Follow storms on KFOR live interactive radar

Lawmaker says special session for vetoed bills would be “bad policy”

OKLAHOMA CITY - An Oklahoma lawmaker is criticizing a call to bring lawmakers back for a special session to override vetoed legislation as "bad policy."

On Wednesday, Sen. Nathan Dahm, R-Broken Arrow announced he has begun collecting signatures from the Legislature to call lawmakers back to pass vetoed legislation. In order to convene, two-thirds of both the House and Senate chambers need to agree.

Rep. Jason Dunnington, D-Oklahoma City told News 4 he doubts Dahm will get enough signatures in the House.

"I don’t even think a third of the members will sign onto it. I think this is more of a political stunt. It’s what Oklahomans are tired of," Dunnington said. "I think that the majority party has gotten too big for itself and has too much in-fighting as it is."

Dahm is the author of Senate Bill 1212, which would have allowed Oklahomans to carry firearms without a permit.

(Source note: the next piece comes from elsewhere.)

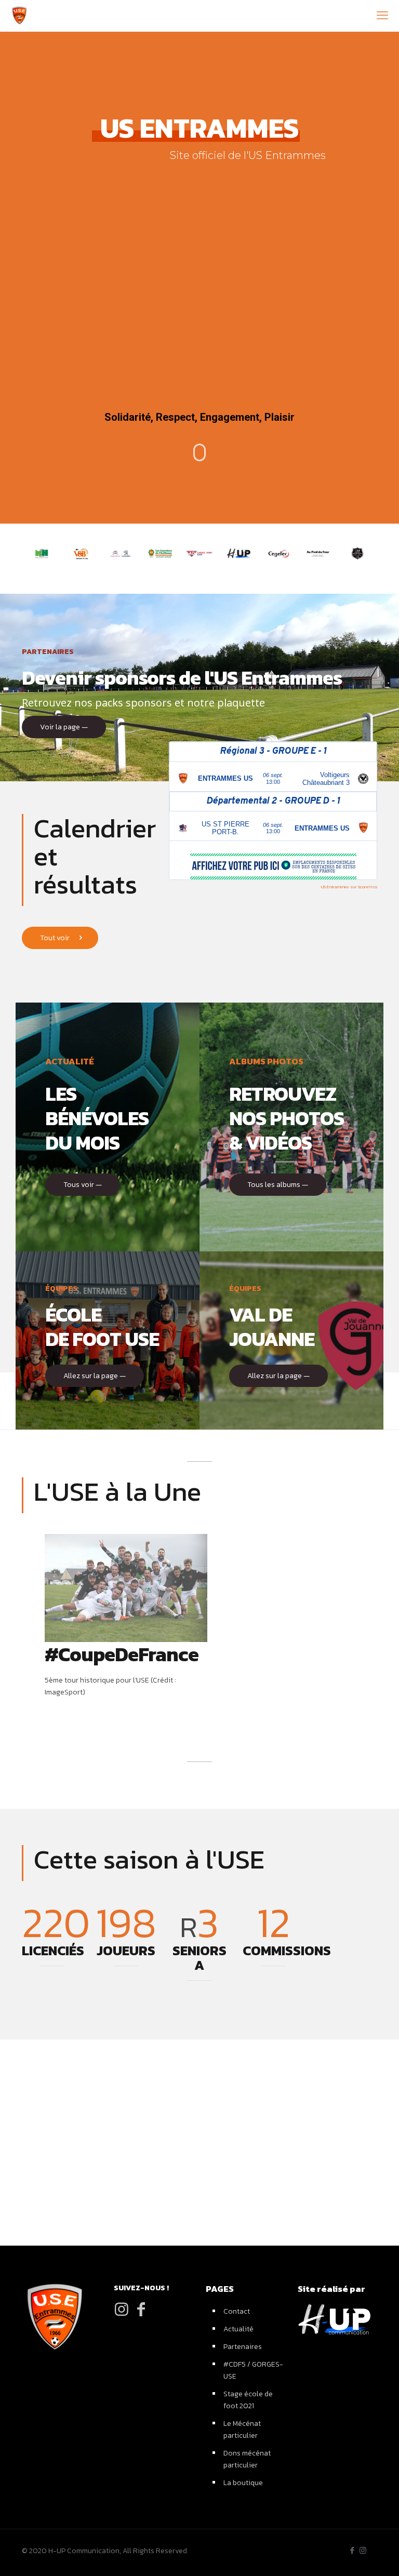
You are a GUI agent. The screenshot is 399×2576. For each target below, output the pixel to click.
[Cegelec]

The measure passed the Legislature, but it was vetoed by Governor Mary Fallin last Friday.

Dahm told News 4 the call to return to special session would allow Oklahomans to review other vetoed legislation, not just the recent firearms bill.

"Anyone that knows me knows that I am always about the policy. That is my main focus," Dahm said. "That is why I have opened it up to the last eight years of veto overrides because there are many pieces of legislation, many pieces of policy that the governor has vetoed that we have an opportunity if we’re going to be going back in to do work for another special session that we could correct these things as well."

Dunnington argued another special session was not the answer to review vetoed bills. He said, instead, there should have been better communication between the Republican party and the governor's office.

"How about have some open communication with the governor’s office so that you have a good understanding of where she’s going to be when it comes to vetoing or not vetoing some of these bills instead of adjourning early and then being upset that she vetoed them?" he said. "I mean, that lack of communication tells us enough right now."

In rebuttal, Dahm told News 4 "the Senate did pass a resolution that would have kept us in session for an additional 10 days to allow us to come back in if we needed to do a veto override, but it was the House that chose not to do that so I would suggest maybe he [Dunnington] should look at how the House is communicating."

Michael McNutt, a spokesperson for Fallin's office, told us Fallin had no plans of calling for a special session in light of this new call.